Moved by an impulse she did not understand, Dorrin turned, found a sprig of pale blue flowers on the aromatic shrub, and stooped to lay it in the mouth of the opening below the higher stone. She put her hand on the rock. “May the gods bless this spring,” she said, “and may water nourish the land.”
“Eshea valush,” the man said.
Dorrin stared. A tongue of clear water flowed from beneath the rock; as it moistened the fern fronds, they lifted, greening even as she watched. It spread, wetting the soil outside the rock’s shade, overflowing the lip of the ferns. More water emerged from under the other rocks; the trickles joined, and the little stream ran off downhill.
“Thank you,” Dorrin said.
“Eshea valush,” the man said again. Then, to Dorrin, “You are thirsty, Daughter.
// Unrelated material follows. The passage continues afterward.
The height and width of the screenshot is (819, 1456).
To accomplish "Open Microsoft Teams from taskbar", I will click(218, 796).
Drink.”
“You are my elder,” Dorrin said. “Please—drink first.”
The man bowed, as one who has been taught grace, and knelt by the little stream now running clear between them. He put his hand down, let the water fill it, and lifted it to his mouth. Twice he drank as Dorrin watched—noting the scarred, callused hands, the signs of age and poverty on his feet as well. “And now you,” the man said, rising.
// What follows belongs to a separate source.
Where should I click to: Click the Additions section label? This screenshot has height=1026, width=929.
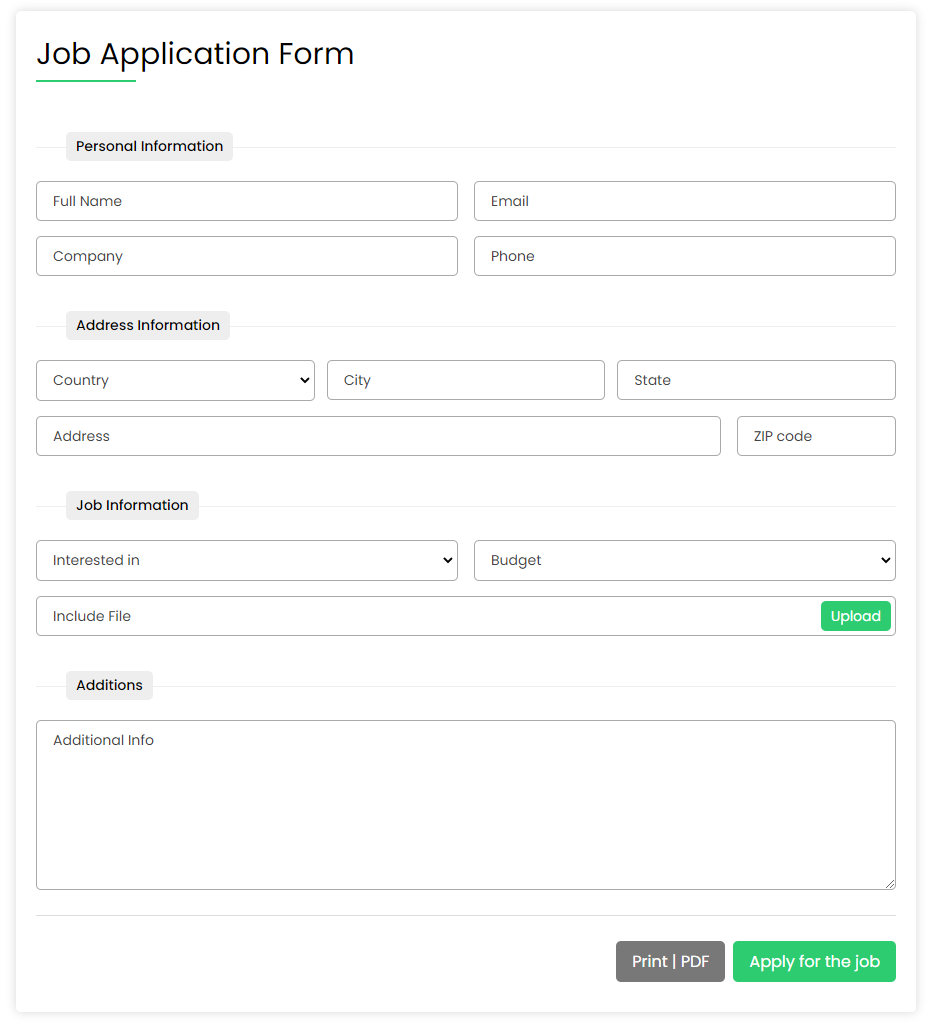click(108, 685)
Dorrin knelt and let the water fill her hand. It tingled with life, as Arian had taught her to feel it, as her own magery felt it. She drank one handful and then another. Cold, clean … joy filled her with the water, as if it sparkled in her veins. She looked up at the man, who stood watching her with a mix of pride and amusement. All at once she knew who this was. “Lord Falk,” Dorrin said. Her voice failed for awe; she could say nothing more.
He nodded. “Yes, Daughter … you are correct in your surmise. This is the form in which I choose to appear.” He reached across the rivulet, offering her his hand. “Come, now. You and I should walk together this day; there are questions to be asked and answered.”
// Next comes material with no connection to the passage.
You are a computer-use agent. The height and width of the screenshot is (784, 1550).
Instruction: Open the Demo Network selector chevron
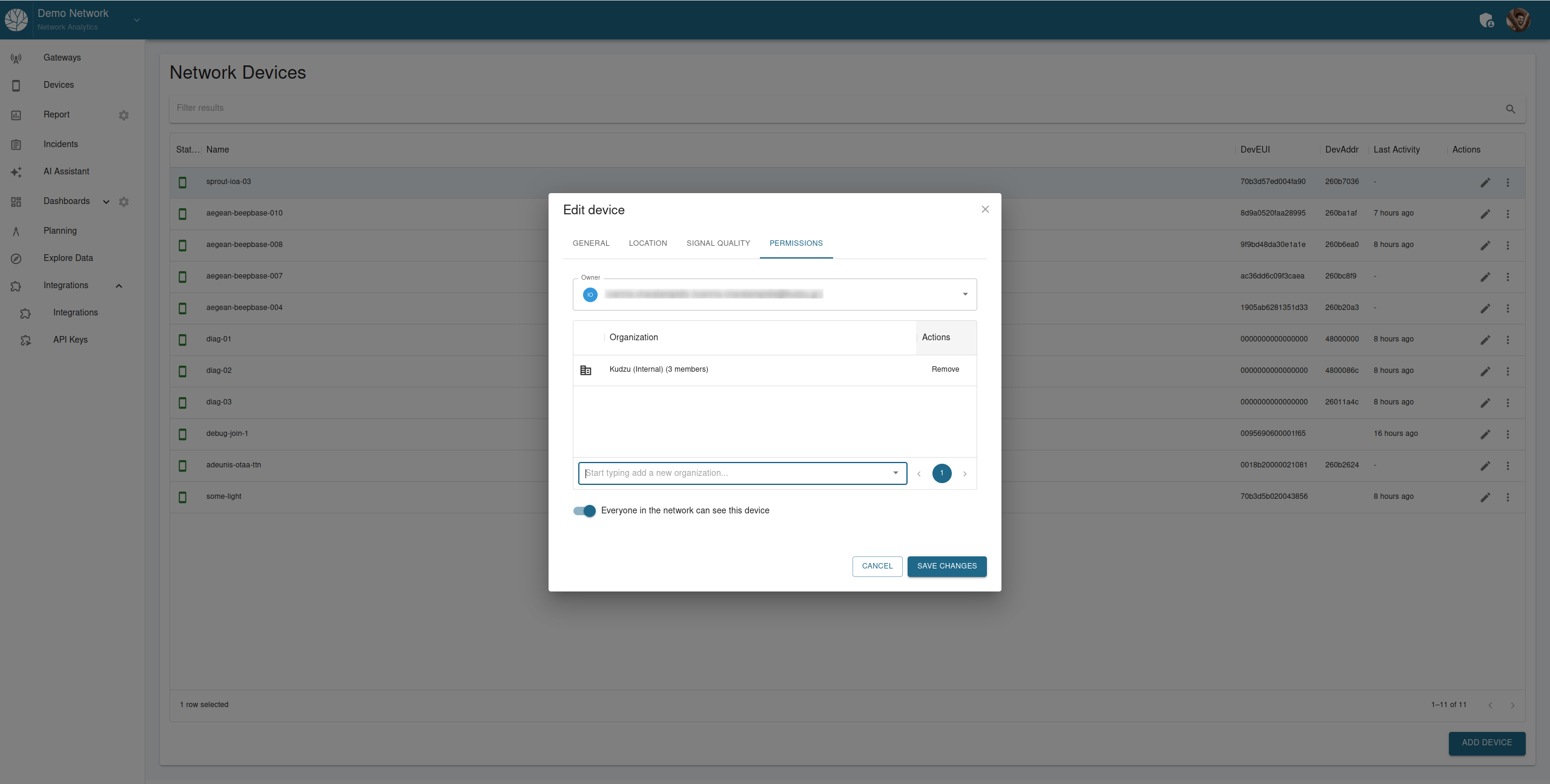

Dorrin stood and took his hand. Warm, dry, the strength of his grip no more than companionable … and she was on the other side of the rivulet, where the game path ran on downhill into the shade of the trees. “I didn’t know …” she managed to say.
He shrugged. “It is no matter. Now you do.”
When they reached the trees, the path led in among them to a glade near a tumble of rocks with puddles between them.
“It will take some little time for the stream to rise again,” Falk said. “All the springs hereabout are small.”
“Are they all rising?” Dorrin asked. “Just from one—”
Falk chuckled, folding himself down onto a rock and gesturing to her to sit on another. “Daughter, you do not know your own power even after what you have done. Do you remember what that was?”
She had not thought about it, she realized, since she found herself on the hillside. Now, as if through thinning mist, she regained a memory of herself … herself on a ship … in the water … on a barren sandy beach … walking somewhere through red and black rocks rising from the sand. A weight on her head, a box she must carry, no matter how tired she was. Smooth stones beneath her feet, forming a path. Figures in white robes, walking nearby, urging her on. Clearer and clearer … the heat, the dry mountains, the dry plain beyond, three white towers piercing a heat-hazed sky … and the great empty bowl of rock near it. Designs … water. Water and water and something … a dark shape …
He went on. “What you did, returning Aare’s water … that was more than well done. So you and I have been granted this space, this time, for your rest and recovery and for you to think how to live the rest of your life.”
“I did not expect to live,” Dorrin said. “Not when I went into the sea and not when the water rose around me. And not when the dragon showed me the fire.”
“I know,” Falk said. “I did not expect to live when I saw the look on that man’s face as my brothers walked out free. And yet—” He grinned at her. “I lived a long time after that, you know. And here I am, still meddling in the world’s affairs.”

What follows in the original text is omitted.